European shares rise on China trade data, easing coronavirus worries

By Shreyashi Sanyal and Sagarika Jaisinghani

(Reuters) – European shares ended higher on Tuesday, as better-than-expected data from China added to signs that sweeping lockdowns to contain the spread of the coronavirus were working.

The pan-European STOXX 600 index <.STOXX> closed up 0.6% after a strong finish last week that was powered by another aggressive round of stimulus and tentative signs of the virus peaking in some hot spots.

“There are hopes that the COVID-19 pandemic is reaching an inflection point and that the EU will muddle its way through,” said Cameron Brandt, director of research at fund flow data provider EPFR.

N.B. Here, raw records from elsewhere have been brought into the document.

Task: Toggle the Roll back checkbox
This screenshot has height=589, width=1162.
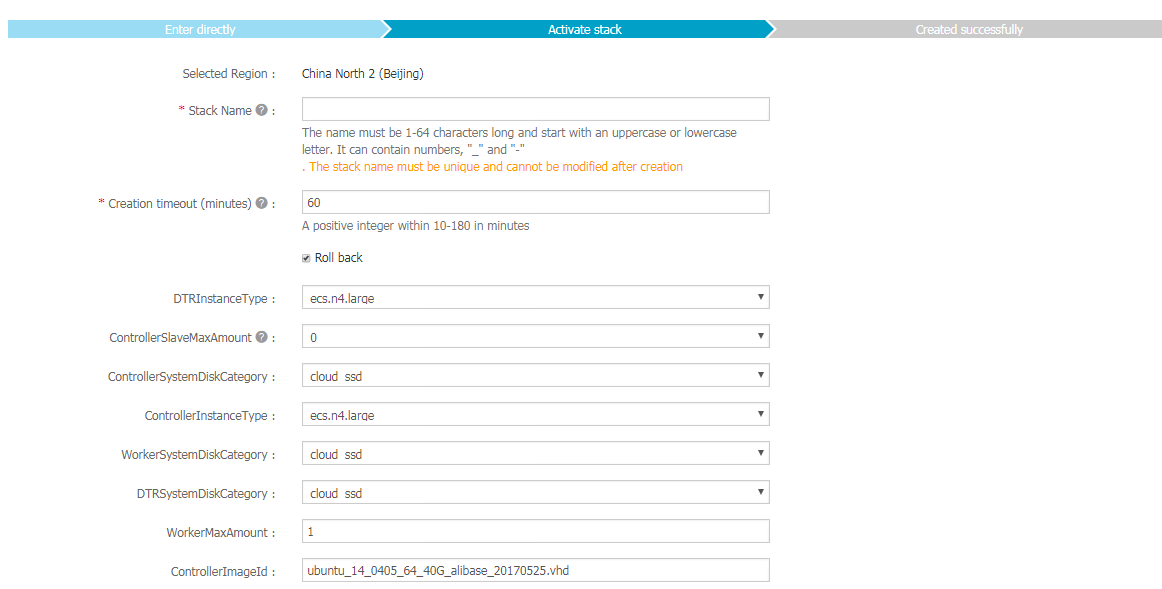Action: click(x=307, y=258)
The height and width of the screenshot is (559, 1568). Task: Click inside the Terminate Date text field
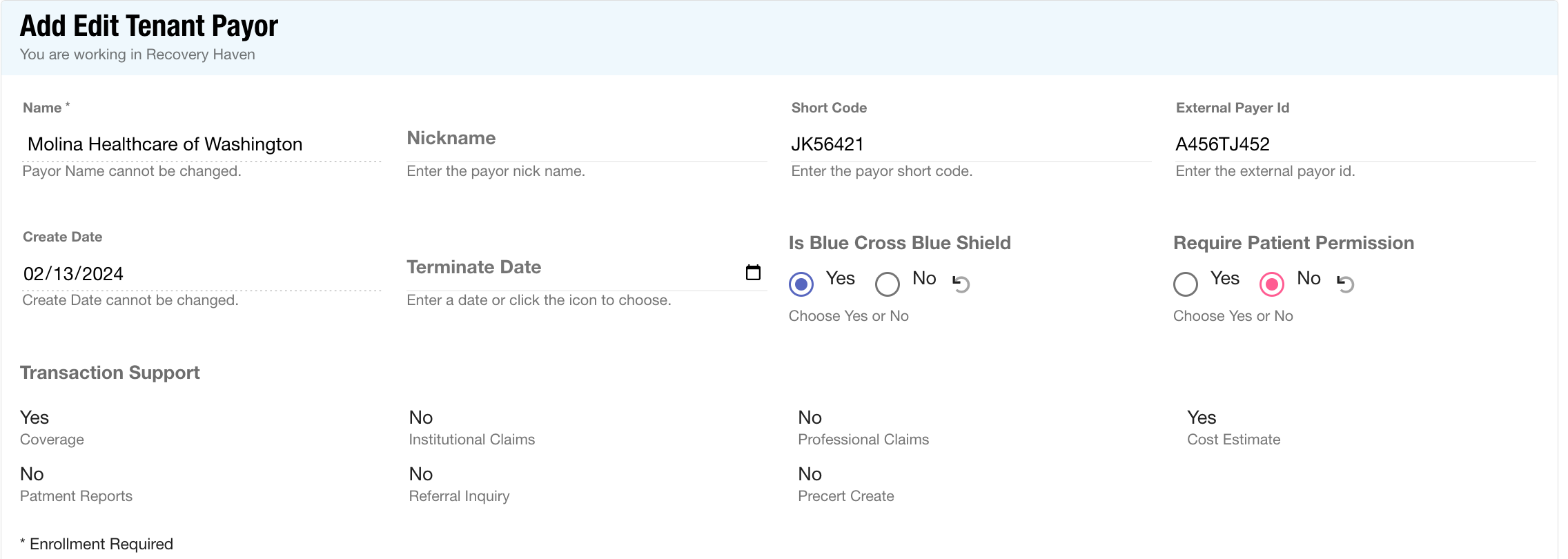pos(571,273)
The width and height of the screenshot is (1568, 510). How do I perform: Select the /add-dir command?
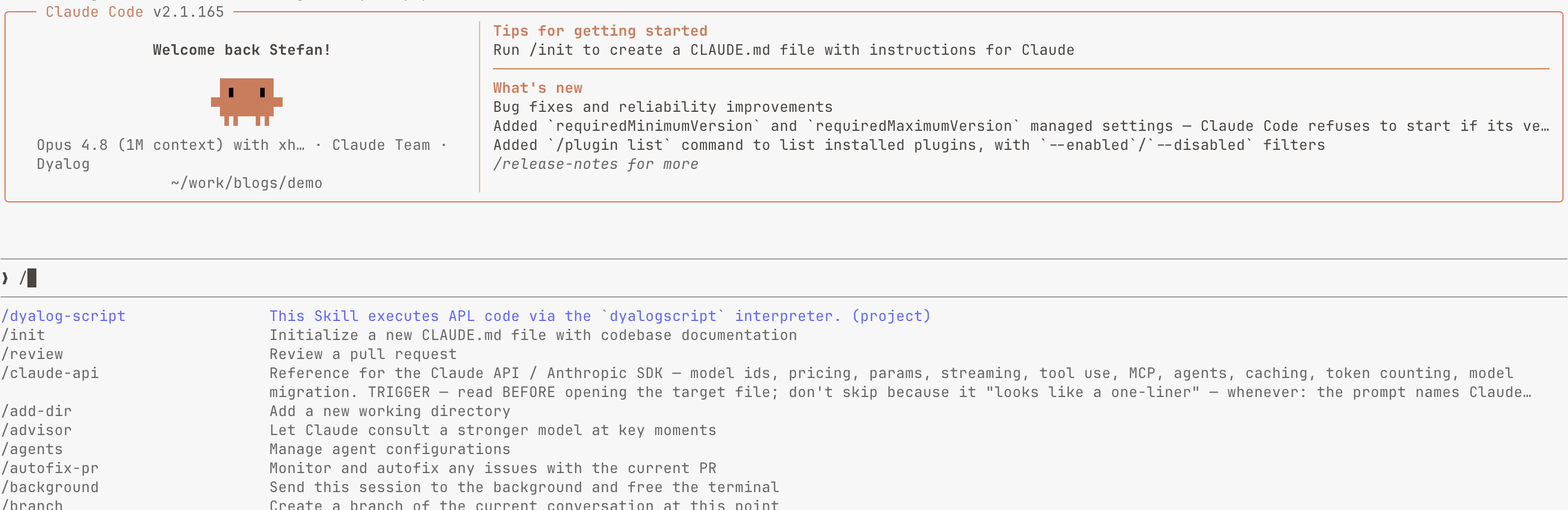tap(36, 411)
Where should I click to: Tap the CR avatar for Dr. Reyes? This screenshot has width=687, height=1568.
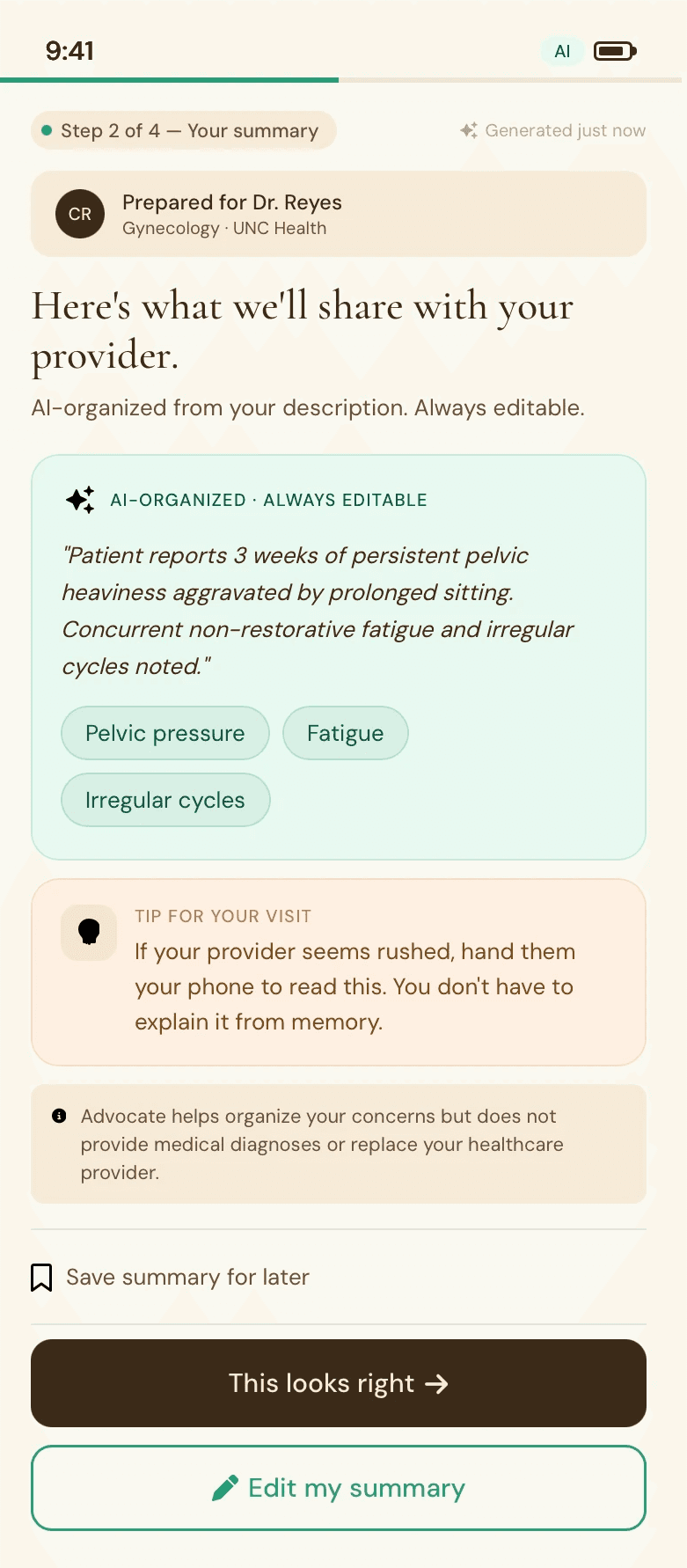80,214
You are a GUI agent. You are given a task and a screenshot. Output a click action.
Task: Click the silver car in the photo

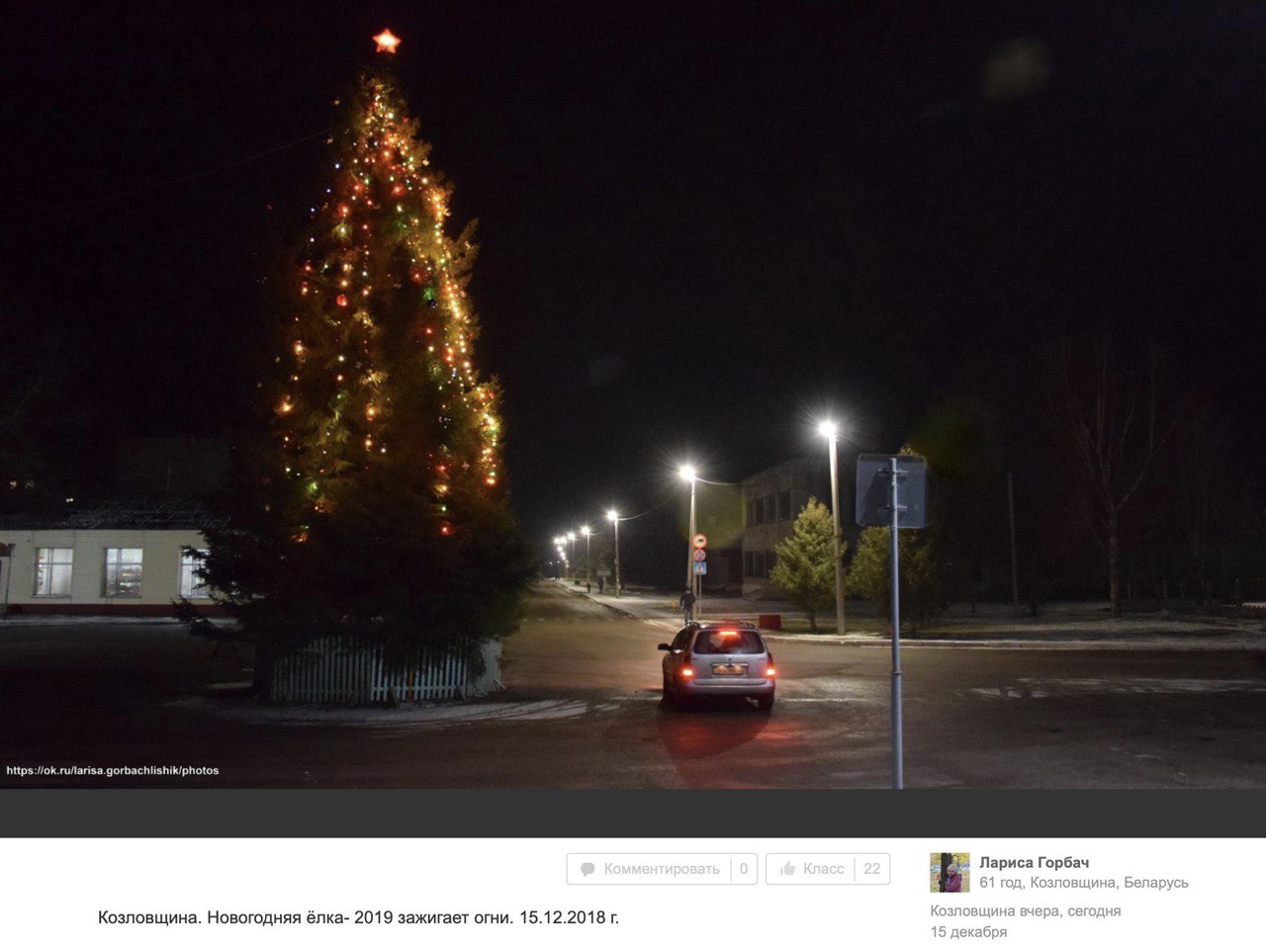(718, 665)
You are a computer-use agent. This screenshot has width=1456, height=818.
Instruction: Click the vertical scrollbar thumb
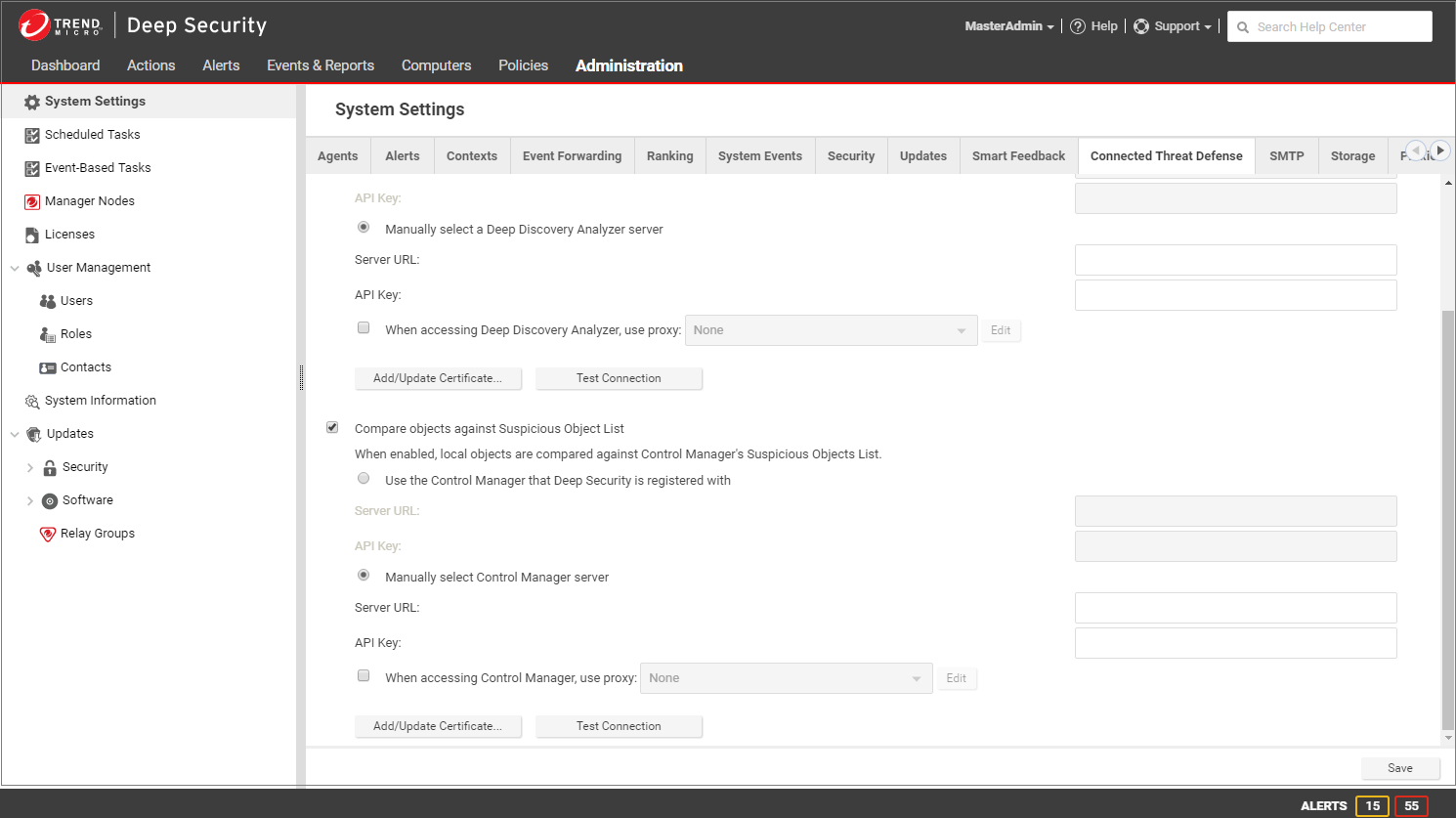[1447, 518]
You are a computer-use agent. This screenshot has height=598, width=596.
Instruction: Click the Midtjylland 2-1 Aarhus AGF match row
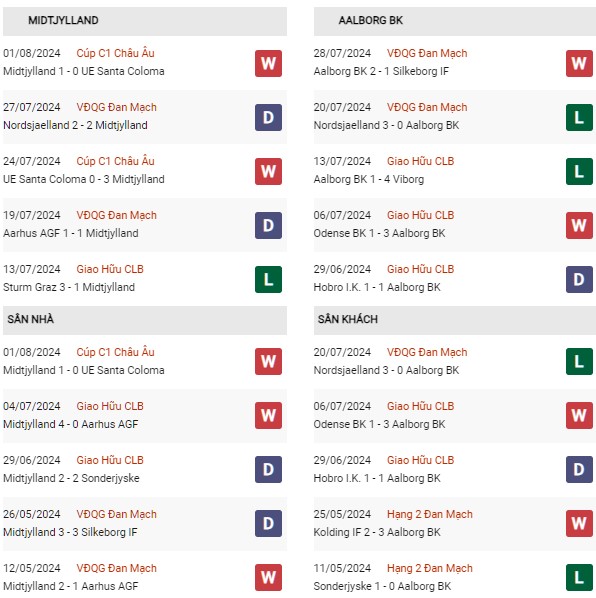pos(145,577)
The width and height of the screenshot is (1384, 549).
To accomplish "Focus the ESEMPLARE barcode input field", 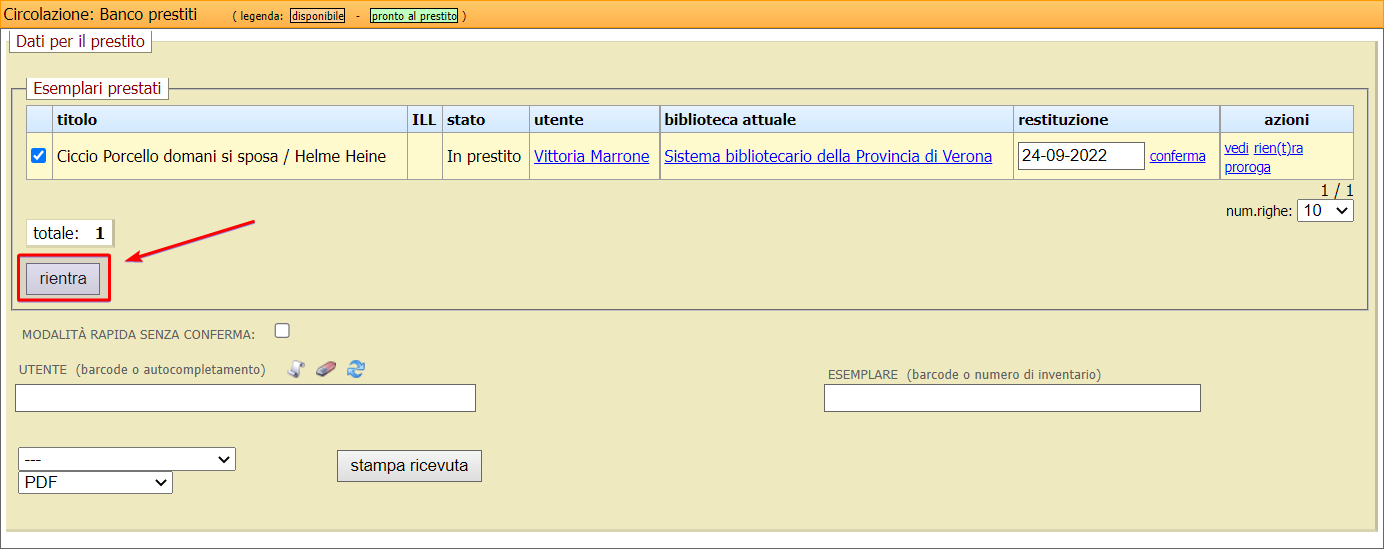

“Cheaper energy, inventory restocking and pent-up demand will fuel a significant rebound in economic activity during the second half of 2020.”

Spanish shares <.IBEX> gained 0.5% as some businesses re-opened on Monday, although shops, bars and public spaces were set to stay closed until at least April 26.

Almost all the major European country bourses were trading higher, with sentiment also lifted by data showing a smaller-than-expected decline in China’s exports and imports. Analysts, however, warned a sure-footed recovery was months away.

The benchmark STOXX 600 index <.STOXX> has recovered about 24% – or nearly $2 trillion in market value – in the past month, fuelled by a raft of global fiscal and monetary stimulus, including the half-a-trillion euros worth of support for European economies announced last week.

Although the index remains 22.5% below its mid-February record highs, Europe’s volatility gauge <.V2TX> has steadily declined since hitting a record high mid-March and is now at levels last seen in 2015.

The focus this week will also be on U.S. corporate earnings for a first glimpse of the business havoc wreaked by the health crisis. In Europe, earnings for STOXX 600 firms are expected to decline 22% in the first quarter and 34.2% in the second.

“Even though there will be a recession in earnings and they might fall even more than during the financial crisis, they will also bounce back much quicker,” said Simona Gambarini, markets economist at Capital Economics.

“So investors might look through a period of weakness because ultimately, it doesn’t quite matter as much if the weakness is only temporary.”

Health care stocks <.SXDP> were among top gainers across European subsectors, with AstraZeneca <AZN.L> surging 6.8% after saying it would start a clinical trial to assess the potential of Calquence in the treatment of severe COVID-19 patients.

Swedish rare disease drugmaker Sobi <SOBIV.ST> jumped 6.3% to the top of the STOXX 600 after reporting stronger-than-expected first-quarter earnings as the pandemic spurred higher demand for some of its pharmaceuticals.

London’s FTSE 100 <.FTSE> lagged the broader rally, weighed down by oil stocks and a slump in British American Tobacco <BAT.L> on reports of a U.S. criminal probe and on signs Britain will remain under lockdown for a longer period.